* Data shown:
* * *

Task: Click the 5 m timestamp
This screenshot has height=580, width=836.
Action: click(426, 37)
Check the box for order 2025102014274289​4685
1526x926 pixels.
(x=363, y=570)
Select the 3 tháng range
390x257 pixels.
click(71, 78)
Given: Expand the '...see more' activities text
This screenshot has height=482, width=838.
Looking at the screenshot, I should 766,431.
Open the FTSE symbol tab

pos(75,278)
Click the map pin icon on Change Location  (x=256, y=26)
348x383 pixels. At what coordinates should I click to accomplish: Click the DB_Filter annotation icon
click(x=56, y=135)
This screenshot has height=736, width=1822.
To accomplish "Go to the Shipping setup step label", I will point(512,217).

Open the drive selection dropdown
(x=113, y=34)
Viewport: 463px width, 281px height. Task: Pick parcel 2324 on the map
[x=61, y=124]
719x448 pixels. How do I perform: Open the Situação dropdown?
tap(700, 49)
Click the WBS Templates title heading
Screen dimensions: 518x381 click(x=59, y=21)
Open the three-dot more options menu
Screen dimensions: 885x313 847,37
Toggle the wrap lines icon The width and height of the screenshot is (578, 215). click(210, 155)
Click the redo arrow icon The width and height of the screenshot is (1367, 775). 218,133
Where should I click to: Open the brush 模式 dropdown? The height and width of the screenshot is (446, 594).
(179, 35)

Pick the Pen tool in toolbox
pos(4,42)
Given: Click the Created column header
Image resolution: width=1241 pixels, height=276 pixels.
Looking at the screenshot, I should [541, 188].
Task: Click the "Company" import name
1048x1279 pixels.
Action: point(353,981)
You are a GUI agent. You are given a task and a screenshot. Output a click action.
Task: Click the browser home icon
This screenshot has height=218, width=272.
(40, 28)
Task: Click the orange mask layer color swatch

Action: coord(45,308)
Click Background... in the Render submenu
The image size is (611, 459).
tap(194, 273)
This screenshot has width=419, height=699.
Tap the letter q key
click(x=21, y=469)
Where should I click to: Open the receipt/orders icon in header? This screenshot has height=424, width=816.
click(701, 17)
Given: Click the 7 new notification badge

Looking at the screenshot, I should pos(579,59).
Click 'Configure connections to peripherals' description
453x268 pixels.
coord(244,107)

* * *

Where the listing above has a line with "719x448 pixels. How", start there, and output every line exactly through the line with "Click the redo", which is also included.

* Task solution:
719x448 pixels. How do I perform: Open the Situação dropdown?
tap(700, 49)
Click the WBS Templates title heading
Screen dimensions: 518x381 click(x=59, y=21)
Open the three-dot more options menu
Screen dimensions: 885x313 847,37
Toggle the wrap lines icon The width and height of the screenshot is (578, 215). click(210, 155)
Click the redo arrow icon The width and height of the screenshot is (1367, 775). 218,133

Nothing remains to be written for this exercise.